Garrigan *et al.* (2005b) described a 2.4-kb region on the X chromosome with unusual genealogical structure in a sample of 41 humans: a deep TMRCA and a basal clade composed entirely of Asian (*n* = 3) sequences. This differs from most genealogies observed to date, where African individuals dominate at least one of the two basal clades (Labuda *et al.* 2000; Takahata *et al.* 2001; Satta and Takahata 2004). Garrigan *et al.* (2005b) also genotyped a single diagnostic SNP to test for the presence of clade A in a larger number of samples (*n* = 570 from 17 globally distributed populations). They discovered a decreasing frequency gradient centered on southern China (where the clade A is present >50%) and extremely low frequencies of the “Asian” divergent lineage in Europe, the Middle East, and Africa. (See Figure 1 in Garrigan *et al.* 2005b.) To explain the prevalence of basal *RRM2P4* lineages in East Asia they favored a model of recent admixture between divergent AMH and *H. erectus* populations; although they could not rule out founder effects leading to the loss of one of the two divergent lineages in Africa. Here, we resequence this locus in a much larger sample of humans, extend the length of the sequenced region, and test unusual aspects of the genealogy statistically, using a model-based coalescent simulation framework.

We generated resequencing data 5′ and 3′ of the central 2.4-kb region in a panel of 90 individuals to see whether the pattern originally described by Garrigan *et al.* (2005b) extended farther along the X chromosome. We found that a strong recombination hotspot almost completely decouples the central and 3′ regions, and despite linkage disequilibrium with the 5′ end of the sequence, the pattern of higher Asian diversity for the central region was not found for the other two regions.

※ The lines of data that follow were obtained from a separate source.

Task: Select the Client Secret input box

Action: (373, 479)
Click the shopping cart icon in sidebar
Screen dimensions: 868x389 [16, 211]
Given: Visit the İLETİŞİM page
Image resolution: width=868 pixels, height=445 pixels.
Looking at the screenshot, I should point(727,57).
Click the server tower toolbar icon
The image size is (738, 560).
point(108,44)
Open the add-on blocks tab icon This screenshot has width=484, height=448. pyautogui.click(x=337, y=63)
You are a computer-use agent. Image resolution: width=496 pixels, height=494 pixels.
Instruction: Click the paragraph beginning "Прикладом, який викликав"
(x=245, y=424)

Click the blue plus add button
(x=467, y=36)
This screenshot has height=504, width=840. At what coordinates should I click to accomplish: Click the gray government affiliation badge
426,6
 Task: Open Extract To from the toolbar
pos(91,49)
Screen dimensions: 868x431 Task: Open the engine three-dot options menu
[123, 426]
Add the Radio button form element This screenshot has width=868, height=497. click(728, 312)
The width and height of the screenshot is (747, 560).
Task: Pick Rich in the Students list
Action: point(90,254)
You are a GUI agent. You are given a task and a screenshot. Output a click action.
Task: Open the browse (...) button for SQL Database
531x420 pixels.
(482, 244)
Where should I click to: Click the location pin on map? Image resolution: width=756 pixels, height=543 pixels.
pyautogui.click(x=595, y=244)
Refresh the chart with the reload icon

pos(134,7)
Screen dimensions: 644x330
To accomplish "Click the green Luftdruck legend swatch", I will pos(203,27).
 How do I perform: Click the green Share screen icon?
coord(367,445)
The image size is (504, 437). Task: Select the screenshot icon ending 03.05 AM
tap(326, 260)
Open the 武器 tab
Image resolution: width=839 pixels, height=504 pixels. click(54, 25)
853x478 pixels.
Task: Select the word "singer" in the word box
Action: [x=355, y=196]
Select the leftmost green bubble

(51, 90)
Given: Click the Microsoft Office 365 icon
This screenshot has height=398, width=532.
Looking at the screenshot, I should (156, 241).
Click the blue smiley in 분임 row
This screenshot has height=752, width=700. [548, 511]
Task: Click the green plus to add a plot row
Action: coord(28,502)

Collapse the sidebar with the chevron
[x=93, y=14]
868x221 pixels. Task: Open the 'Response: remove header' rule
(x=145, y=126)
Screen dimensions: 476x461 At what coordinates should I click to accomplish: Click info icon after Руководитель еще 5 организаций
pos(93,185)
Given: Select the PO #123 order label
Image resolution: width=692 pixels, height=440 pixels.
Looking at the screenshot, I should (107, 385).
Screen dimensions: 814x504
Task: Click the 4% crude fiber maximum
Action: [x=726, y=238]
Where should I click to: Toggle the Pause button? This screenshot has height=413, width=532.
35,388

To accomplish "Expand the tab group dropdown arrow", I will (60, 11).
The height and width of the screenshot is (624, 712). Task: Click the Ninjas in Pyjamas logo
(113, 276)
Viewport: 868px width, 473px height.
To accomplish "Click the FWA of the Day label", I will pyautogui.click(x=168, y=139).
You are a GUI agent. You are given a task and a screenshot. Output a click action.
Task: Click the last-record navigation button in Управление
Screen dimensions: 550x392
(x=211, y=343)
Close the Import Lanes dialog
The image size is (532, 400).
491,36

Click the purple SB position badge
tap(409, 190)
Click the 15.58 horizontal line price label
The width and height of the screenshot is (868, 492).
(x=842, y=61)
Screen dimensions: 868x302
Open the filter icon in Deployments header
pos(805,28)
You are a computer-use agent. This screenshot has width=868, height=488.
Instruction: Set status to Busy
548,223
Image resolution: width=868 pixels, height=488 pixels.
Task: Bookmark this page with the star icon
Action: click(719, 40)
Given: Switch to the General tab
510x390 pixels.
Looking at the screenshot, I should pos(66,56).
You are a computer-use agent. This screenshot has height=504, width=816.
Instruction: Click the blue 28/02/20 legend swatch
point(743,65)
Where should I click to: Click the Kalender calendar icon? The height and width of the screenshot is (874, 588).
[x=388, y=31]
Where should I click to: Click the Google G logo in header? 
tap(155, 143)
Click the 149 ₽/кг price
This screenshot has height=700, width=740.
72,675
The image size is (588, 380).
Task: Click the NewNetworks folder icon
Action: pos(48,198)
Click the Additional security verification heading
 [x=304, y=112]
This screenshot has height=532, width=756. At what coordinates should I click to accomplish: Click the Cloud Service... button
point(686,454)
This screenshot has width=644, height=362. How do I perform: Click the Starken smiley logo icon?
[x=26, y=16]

While it is possible that this reduced diversity may simply reflect the stochastic nature of the mutational process given the relatively short length of sequence examined (∼2 kb), we suggest that the lineage history of the central region has been at least partly decoupled from those of the 5′ and 3′ regions through recombination. BLAST results show that the *RRM2P4* processed pseudogene has sequence conservation to the rhesus macaque (*Macaca mulatta*). Therefore, the high diversity of the central region does not result from increased mutation at the time of pseudogene insertion because human variation traces back only to the Homo lineage (*i.e.*, the TMRCA of human haplotypes is much more recent than the insertion time). Central region diversity is also unlikely to reflect paralogous gene conversion because the *RRM2P4* sequence has no close matches to other regions in the human genome. Finally, increased central region diversity is unlikely to reflect linkage to a gene under long-term balancing selection. The nearest 5′ gene is *SPANX-N2*, which encodes a protein of uncharacterized function. *SPANX-N2* is 580 kb, or ∼1.8 cM, distant from the *RRM2P4* pseudogene, and the intervening region contains at least three hotspots of ∼16 cM/Mb (each similar to the hotspot 3′ of the *RRM2P4* locus). While we cannot exclude the possibility that an unknown 5′ functional variant may be linked to the *RRM2P4* locus, the disparity in diversity between the *RRM2P4* 5′ and central regions makes linkage with a third selected locus located farther 5′ unlikely. In sum, it appears that polymorphisms that clearly define the unusual *RRM2P4* genealogy are found only within the stretch of noncoding DNA associated with the pseudogene (Figure 1) and that these sites are unlikely to be affected by recent positive selection.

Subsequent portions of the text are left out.